DAILY MAVERICK WEBINAR
Dark Water: Jeremy Vearey on his wide-angle portrait of policing and politics in the Western Cape
Author and policeman Jeremy Vearey, in conversation with Daily Maverick’s Marianne Thamm, traces his beginnings as a school teacher in the 1980s to his deep-rooted history within the ANC, to his integration into South Africa’s first democratic police service.
Former Western Cape detective head, Jeremy Vearey, has more than 25 years’ experience serving in the South African Police Service (SAPS) — a career that has seen him confronting gangsters and investigating fellow police officers.
His latest memoir, Into Dark Water: A Police Memoir, had its virtual launch on Thursday. Vearey discussed the book in a webinar hosted by Daily Maverick associate editor Marianne Thamm.
While his previous award-winning memoir, Jeremy Vannie Elsies, tells the tale of the author’s life, Into Dark Water presents a wide-angle portrait of policing, politics and criminality in the Western Cape, informed by Vearey’s personal experiences as a cop.

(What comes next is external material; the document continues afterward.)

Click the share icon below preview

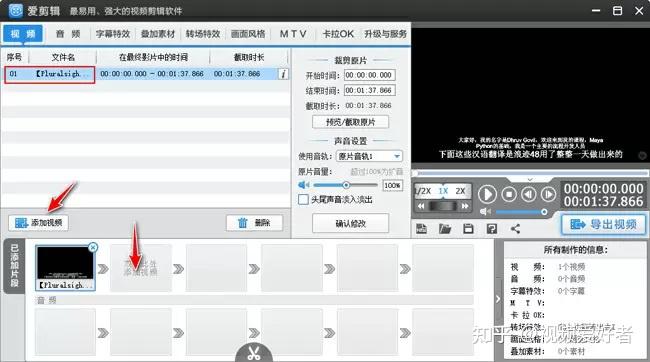click(x=515, y=228)
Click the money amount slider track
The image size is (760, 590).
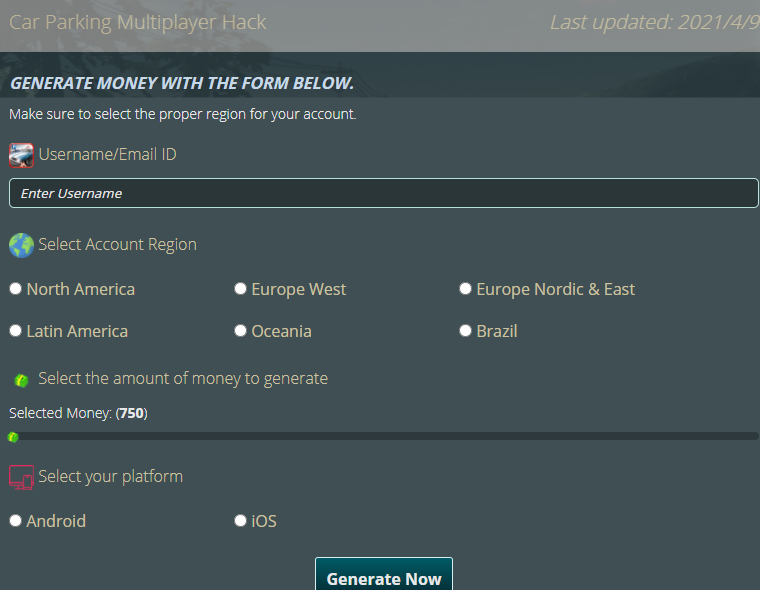tap(384, 436)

“I think my approach and need to write this book comes partly from the tumultuous experiences inside the organisation that I’ve been in the headlines for, for the past 25 years — which are related to contradictions within the police between the old and the new,” said Vearey.

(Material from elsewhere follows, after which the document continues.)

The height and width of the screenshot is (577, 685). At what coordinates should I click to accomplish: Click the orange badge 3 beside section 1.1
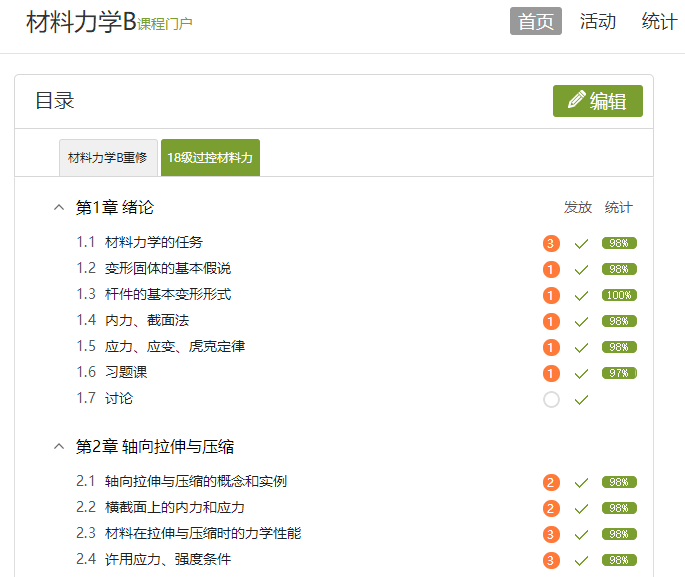tap(551, 243)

He said he saw his experiences within SAPS as a way to highlight “not only the shadows within the organisation, but also the shadows within [himself]”.
Vearey’s deeply personal approach to writing was influenced by the work of his mentor, author Anne Schuster, whose writing classes he attended on weekends. He was one of only two men who attended Schuster’s workshops.

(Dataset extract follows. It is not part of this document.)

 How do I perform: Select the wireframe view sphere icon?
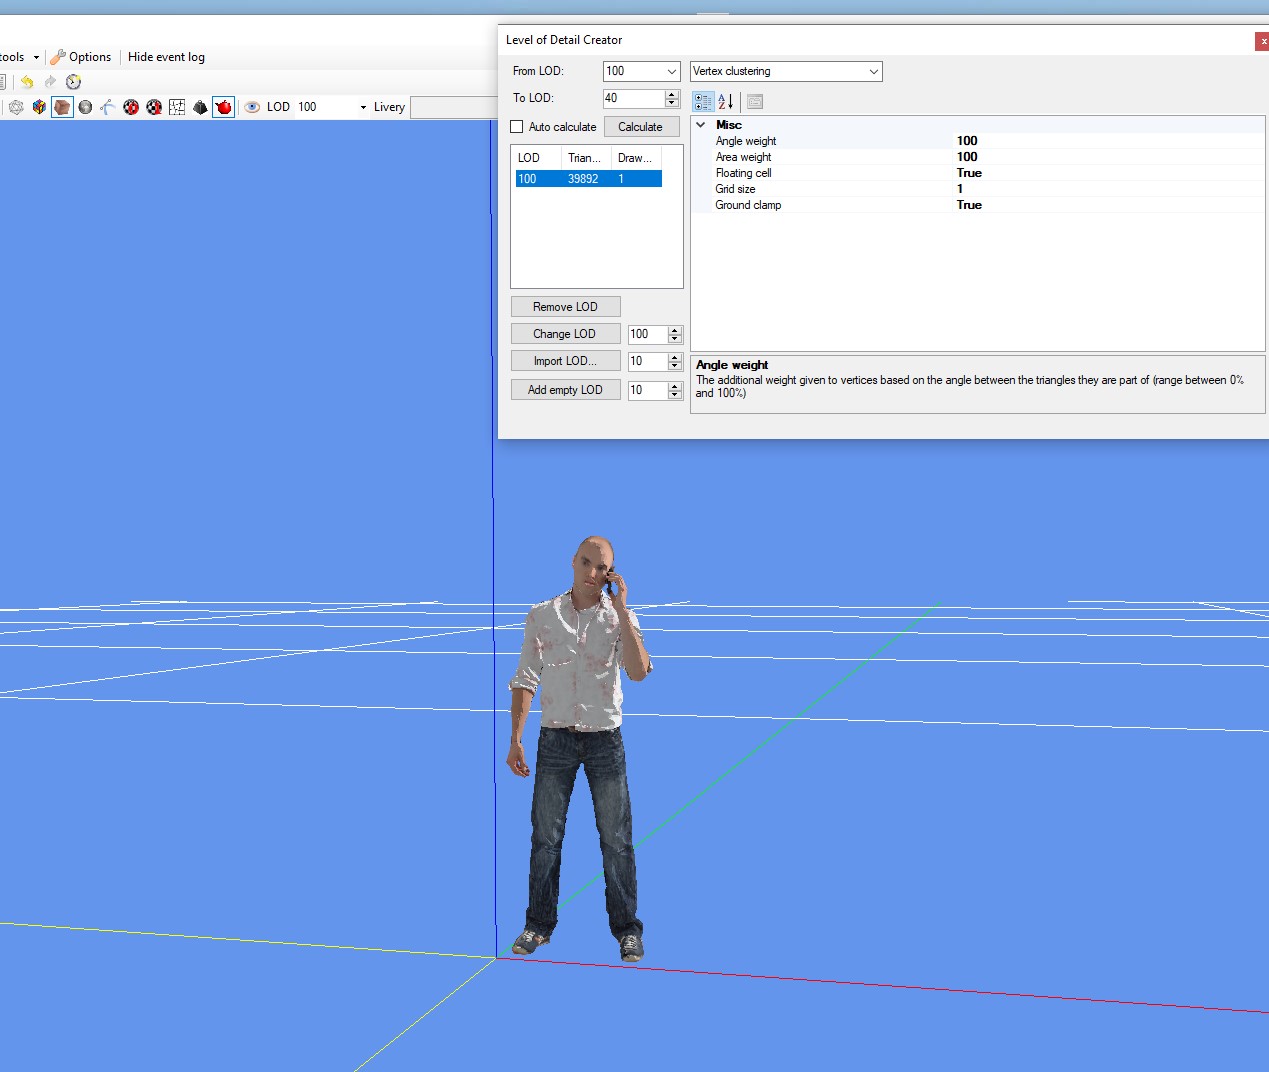click(x=16, y=106)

Schuster saw the process of “life-writing” as one which differed from that of writing a biography or memoir, said Vearey. Instead, she viewed it as an exercise “where you gather parts of your lost self together, re-remember the past and reconstruct a self”, he said.
Through her non-traditional approach, “she looked for the balance in an experience that both produced her and reproduced her”, said Vearey.
In Into Dark Water, Vearey delves into his past experiences in a way that is not clouded by hindsight or reflection, but which presents a reconstructed image of how he “felt and thought at the time”.
In sharing his experiences within a fraught organisation, Vearey said he tried to steer clear of judgmental statements about fellow police officers. Instead, he attempted to explain the actions of people, not only from his own point of view, but one informed by the experiences of others.
“I tried to do that as accurately as possible so that there was a wider point of view than just what I saw,” he said.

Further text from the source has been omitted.